Surprisingly, after a few months of unstable expression, AAV expression levels remained low but stable in non-human primates (NHP) and human livers. Liver cells continually divide and regenerate, and theoretically, free AAV genomes should be diluted over time. To understand the reasons behind this, Professor James Wilson examined AAV8 and AAVrh10 vector injections in NHP veins for over two years to better define the AAV transduction mechanism influencing gene therapy outcomes.

The results indicated that highly non-immunogenic transgenes were effectively transduced, with expression levels starting to decline within the first 90 days and eventually reaching a lower but stable level. Over 10% of liver cells retained single nucleosome domains of AAV vector DNA, even though the transcribed gene expression might have been lost. Immune transgenes observed a greater reduction in AAV vector DNA and RNA. Moreover, the frequency of AAV vector sequences integrated into the chromosome at different genomic locations was low, and these locations were not near cancer-related genes, with no evidence of significant clonal expansion over the follow-up years.

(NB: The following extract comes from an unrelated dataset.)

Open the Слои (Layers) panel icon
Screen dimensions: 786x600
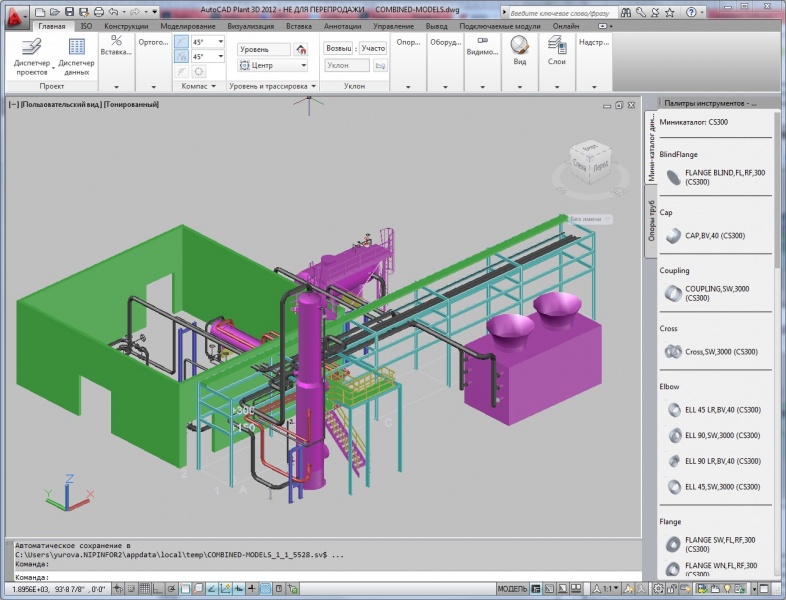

AAV Gene Therapy: Integration Yields Long-Term Expression without Cancer Risk

These findings suggest that in the liver cells of primates, AAV-mediated transgene expression occurs in two stages: first, there is high but short-lived expression from free AAV genomes, followed by low but persistent stable expression. This indicates that the long-term persistence of AAV gene therapy in primate livers may be attributed to AAV vector integration.